**Required action:**
Your answer consists of the lines in the data that contain "computer". Copy each of them.

Stored data:
++++

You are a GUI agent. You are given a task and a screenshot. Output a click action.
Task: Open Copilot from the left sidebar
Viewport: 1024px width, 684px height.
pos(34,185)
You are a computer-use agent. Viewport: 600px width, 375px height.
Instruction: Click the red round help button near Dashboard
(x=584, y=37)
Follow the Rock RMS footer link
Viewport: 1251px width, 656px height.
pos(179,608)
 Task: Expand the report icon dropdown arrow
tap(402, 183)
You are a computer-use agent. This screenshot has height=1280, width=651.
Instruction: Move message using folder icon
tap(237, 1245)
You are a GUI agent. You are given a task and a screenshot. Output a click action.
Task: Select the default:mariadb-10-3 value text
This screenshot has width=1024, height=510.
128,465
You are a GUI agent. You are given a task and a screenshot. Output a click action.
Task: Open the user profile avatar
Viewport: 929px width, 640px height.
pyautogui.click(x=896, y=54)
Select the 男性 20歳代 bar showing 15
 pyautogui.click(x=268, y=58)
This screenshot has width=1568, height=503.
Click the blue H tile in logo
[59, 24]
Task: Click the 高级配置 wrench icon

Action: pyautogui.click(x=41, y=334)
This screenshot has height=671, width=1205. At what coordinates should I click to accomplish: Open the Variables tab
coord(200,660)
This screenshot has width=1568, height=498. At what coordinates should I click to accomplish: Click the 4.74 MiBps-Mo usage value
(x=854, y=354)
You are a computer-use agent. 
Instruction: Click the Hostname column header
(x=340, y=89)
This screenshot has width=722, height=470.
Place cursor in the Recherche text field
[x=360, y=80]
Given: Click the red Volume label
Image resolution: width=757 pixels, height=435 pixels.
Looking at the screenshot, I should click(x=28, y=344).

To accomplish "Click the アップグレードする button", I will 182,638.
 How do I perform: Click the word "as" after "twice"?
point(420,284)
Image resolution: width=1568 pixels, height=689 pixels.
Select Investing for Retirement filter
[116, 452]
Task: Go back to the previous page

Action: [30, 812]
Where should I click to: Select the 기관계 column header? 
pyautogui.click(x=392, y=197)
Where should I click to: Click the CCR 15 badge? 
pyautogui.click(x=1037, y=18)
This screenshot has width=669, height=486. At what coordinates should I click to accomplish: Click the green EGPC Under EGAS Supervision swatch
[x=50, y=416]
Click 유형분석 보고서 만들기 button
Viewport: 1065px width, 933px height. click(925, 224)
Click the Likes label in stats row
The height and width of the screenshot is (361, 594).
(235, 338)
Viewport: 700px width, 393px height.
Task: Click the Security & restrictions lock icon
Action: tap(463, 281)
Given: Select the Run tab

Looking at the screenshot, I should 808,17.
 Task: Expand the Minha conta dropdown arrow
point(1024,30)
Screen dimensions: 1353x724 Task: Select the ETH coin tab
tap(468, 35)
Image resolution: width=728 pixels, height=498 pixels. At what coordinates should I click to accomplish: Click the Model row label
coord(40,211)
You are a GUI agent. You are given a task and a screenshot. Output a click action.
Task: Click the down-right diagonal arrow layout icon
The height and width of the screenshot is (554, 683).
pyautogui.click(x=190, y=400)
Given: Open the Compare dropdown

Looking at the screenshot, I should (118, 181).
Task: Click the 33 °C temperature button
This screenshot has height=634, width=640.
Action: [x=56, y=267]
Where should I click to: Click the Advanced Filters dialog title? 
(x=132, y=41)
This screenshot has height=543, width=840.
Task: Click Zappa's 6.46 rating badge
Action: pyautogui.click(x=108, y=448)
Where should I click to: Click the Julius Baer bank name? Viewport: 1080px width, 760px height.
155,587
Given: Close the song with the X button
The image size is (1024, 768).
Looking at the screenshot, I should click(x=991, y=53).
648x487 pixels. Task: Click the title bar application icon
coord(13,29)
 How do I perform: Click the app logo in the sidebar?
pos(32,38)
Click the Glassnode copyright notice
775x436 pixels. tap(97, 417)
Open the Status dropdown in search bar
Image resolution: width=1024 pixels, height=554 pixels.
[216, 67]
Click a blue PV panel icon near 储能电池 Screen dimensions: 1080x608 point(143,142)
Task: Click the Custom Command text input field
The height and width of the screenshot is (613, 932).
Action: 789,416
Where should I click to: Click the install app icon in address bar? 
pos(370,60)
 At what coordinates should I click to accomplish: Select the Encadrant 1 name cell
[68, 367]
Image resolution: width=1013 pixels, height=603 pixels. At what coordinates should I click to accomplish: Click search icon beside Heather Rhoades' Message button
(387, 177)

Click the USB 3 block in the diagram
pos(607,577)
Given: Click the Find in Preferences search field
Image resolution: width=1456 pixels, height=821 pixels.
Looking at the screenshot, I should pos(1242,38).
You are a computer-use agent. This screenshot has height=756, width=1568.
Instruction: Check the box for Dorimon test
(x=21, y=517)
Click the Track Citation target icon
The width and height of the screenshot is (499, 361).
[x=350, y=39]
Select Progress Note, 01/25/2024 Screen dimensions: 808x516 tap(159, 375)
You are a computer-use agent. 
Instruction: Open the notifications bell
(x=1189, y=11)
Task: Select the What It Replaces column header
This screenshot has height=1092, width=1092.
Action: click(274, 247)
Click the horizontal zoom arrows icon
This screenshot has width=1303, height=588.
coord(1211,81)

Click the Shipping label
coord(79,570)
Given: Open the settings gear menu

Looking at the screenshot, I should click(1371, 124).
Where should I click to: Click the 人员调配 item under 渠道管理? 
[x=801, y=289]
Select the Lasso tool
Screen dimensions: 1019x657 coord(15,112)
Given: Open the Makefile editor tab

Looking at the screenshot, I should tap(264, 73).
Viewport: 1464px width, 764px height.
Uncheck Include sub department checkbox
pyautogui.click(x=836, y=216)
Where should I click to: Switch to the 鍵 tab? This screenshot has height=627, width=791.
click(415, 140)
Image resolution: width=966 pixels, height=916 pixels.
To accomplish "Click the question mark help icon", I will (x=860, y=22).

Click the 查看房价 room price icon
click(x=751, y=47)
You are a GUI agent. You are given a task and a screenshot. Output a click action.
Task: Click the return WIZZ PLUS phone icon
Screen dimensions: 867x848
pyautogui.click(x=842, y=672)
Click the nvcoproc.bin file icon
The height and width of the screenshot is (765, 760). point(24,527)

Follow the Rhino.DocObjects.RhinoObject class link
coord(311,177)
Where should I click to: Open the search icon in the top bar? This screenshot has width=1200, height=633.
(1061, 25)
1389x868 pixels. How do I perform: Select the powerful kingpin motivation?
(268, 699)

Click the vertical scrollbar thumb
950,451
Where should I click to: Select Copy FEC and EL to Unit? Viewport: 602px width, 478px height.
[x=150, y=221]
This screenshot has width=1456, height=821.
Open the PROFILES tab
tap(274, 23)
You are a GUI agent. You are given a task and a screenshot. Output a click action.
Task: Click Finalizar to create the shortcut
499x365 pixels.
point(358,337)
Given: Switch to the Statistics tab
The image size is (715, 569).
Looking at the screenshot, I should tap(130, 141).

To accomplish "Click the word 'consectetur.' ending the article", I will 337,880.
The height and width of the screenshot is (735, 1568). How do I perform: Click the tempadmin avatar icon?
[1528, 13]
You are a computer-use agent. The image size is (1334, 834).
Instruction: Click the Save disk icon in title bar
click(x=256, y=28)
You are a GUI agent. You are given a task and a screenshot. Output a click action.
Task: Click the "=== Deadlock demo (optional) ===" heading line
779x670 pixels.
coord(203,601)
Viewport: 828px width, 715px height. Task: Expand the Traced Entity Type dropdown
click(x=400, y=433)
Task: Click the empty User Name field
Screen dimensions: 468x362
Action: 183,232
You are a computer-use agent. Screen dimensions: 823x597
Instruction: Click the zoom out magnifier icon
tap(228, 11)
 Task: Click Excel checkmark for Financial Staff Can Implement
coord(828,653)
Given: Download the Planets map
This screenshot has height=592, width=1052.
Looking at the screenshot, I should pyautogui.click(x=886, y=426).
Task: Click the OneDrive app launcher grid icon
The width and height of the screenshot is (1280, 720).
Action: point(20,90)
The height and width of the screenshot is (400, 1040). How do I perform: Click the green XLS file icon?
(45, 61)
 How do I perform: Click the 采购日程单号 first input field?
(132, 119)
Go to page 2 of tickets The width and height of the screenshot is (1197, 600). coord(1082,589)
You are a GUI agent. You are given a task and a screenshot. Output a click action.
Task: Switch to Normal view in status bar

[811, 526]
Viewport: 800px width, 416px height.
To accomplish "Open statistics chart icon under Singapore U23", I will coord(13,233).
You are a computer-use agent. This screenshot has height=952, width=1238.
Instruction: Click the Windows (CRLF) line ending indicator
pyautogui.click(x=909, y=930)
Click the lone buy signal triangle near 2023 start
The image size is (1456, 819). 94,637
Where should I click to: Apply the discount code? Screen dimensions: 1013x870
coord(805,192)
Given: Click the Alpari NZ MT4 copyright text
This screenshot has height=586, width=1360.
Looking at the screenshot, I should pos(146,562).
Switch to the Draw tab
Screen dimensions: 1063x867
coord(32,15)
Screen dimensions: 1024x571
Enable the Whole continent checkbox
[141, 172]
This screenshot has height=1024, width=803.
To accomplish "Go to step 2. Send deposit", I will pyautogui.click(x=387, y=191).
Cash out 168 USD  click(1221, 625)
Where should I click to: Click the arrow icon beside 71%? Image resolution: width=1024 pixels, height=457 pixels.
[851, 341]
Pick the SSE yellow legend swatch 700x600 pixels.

++++

**Task solution:**
You are a computer-use agent. Viewport: 600px width, 375px height.
You are a computer-use agent. This screenshot has height=1280, width=651.
You are a computer-use agent. 
You are a computer-use agent. This screenshot has height=756, width=1568.
You are a computer-use agent. 
You are a computer-use agent. The image size is (1334, 834).
You are a computer-use agent. Screen dimensions: 823x597
You are a computer-use agent. This screenshot has height=952, width=1238.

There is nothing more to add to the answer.